Sunrise from the Brooklyn Bridge

Over the long weekend I got up early on Sunday morning to see the sunrise on the east side of Manhattan. Compared to the last time I took sunrise photos it was pleasantly warm, even though the sun came up at 5:30 it was 21 degrees Celsius! I headed out to the middle of the Brooklyn Bridge, I had been planning to see how the sun lit up the office buildings in Lower Manhattan but the view over the Manhattan Bridge turned out to be the main attraction.

High finance
Pretty soon after starting to take photos I realised there was a problem that I hadn't anticipated: because of the cars passing over the bridge it shakes almost continuously, which made the tripod I had brought along useless. I took this photo with the tripod and it turned out blurry, so objectively it's a failure, but I'm still pleased with the way it turned out. (The Statue of Liberty is on the lower left.)

First glimpse
Once the sun started coming up I realised I should have paid attention to the weather forecast, since it was much cloudier than I'd been hoping for (it rained later in the day). Last time I observed that zoomed shots generally turned out better than wide-angle ones, so this time I tried to keep the number of elements in the frame small and focus in on the most colourful bit of the sky. I also reduced the exposure to darken the sky and reduce the foreground to a silhouette. This photo is from 5:47.

Full glory
At 6:05 I got an unobstructed shot of the sun rising.

Threatening clouds
Taken at 6:16, the sun is about to go behind the clouds and end the show.

Thursday, July 7, 2011

Bryant Park

More photos taken with the N80, this time from around Bryant Park, near the New York Public Library.

Baroque

Tree in the city

Zigzag
This photo isn't so great, but I have been aiming to take photos featuring diagonals for a while!
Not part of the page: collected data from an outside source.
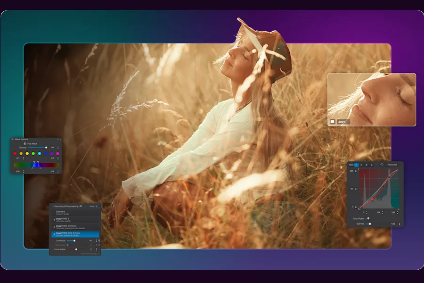Click the Mask Options settings icon

point(57,140)
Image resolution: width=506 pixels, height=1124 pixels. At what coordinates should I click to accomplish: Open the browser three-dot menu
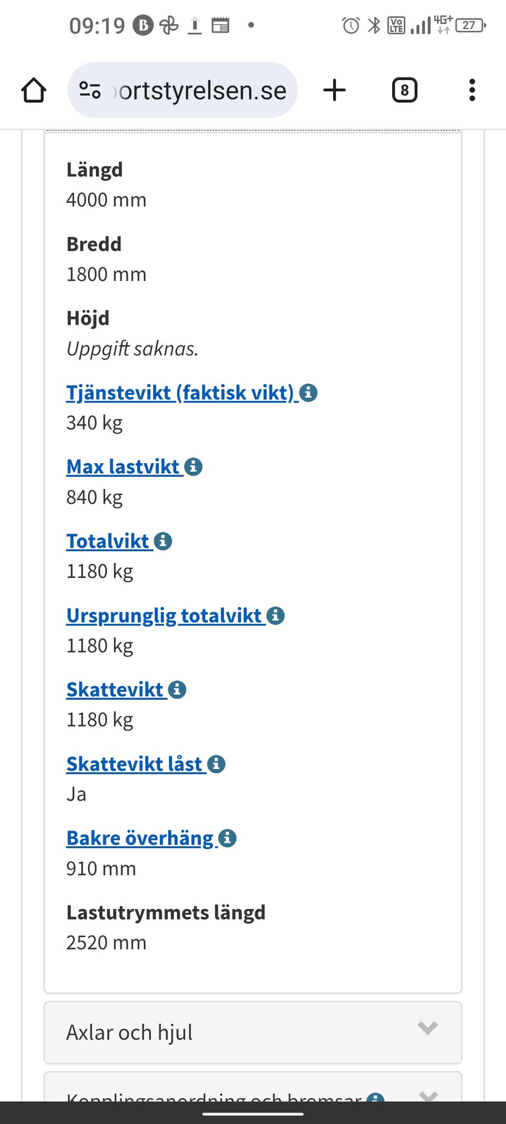pyautogui.click(x=472, y=90)
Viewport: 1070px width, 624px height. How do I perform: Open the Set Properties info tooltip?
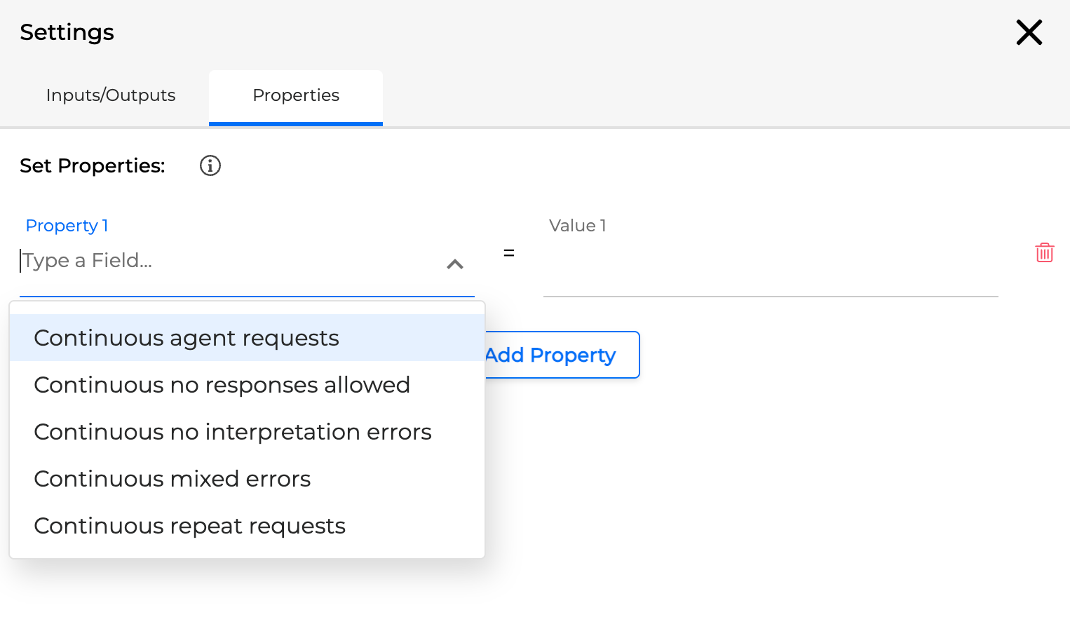click(210, 165)
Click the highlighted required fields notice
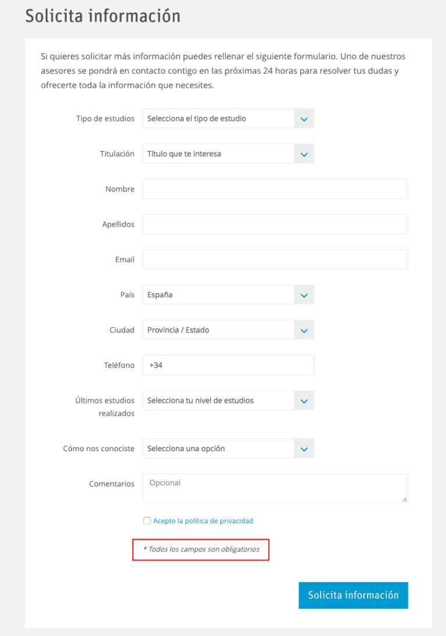The width and height of the screenshot is (446, 636). point(200,549)
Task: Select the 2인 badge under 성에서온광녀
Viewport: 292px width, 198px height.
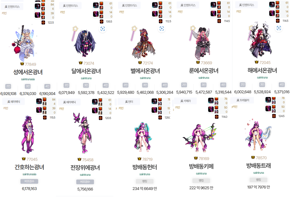Action: point(8,86)
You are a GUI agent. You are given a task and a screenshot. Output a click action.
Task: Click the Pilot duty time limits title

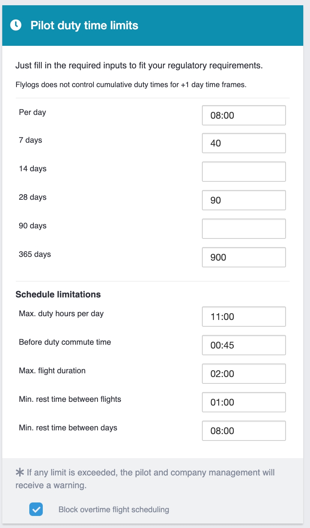tap(84, 26)
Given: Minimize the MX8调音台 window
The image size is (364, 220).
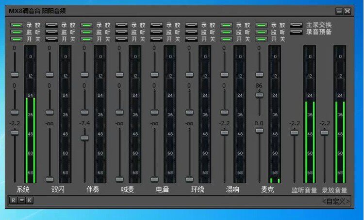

It's a nice coincidence that the guy is at the end of a zigzag line so that your eye follows from the foreground back to where he's sitting, I didn't plan it that way.

I'm still trying to put my finger on precisely what it is, but there's something about the film photos I've been taking that isn't quite there in a lot of my black-and-white digital photos. It may be the tones, or it may be the extra effort I've been putting into taking each photo when shooting with film that's producing a better result, or something else entirely. Either way, so far it's been quite satisfying.

Tuesday, July 5, 2011

Series

Something that caught my eye on Astor Place this weekend. I'd noticed this building before but it was the first time I really stopped to take a proper look at it.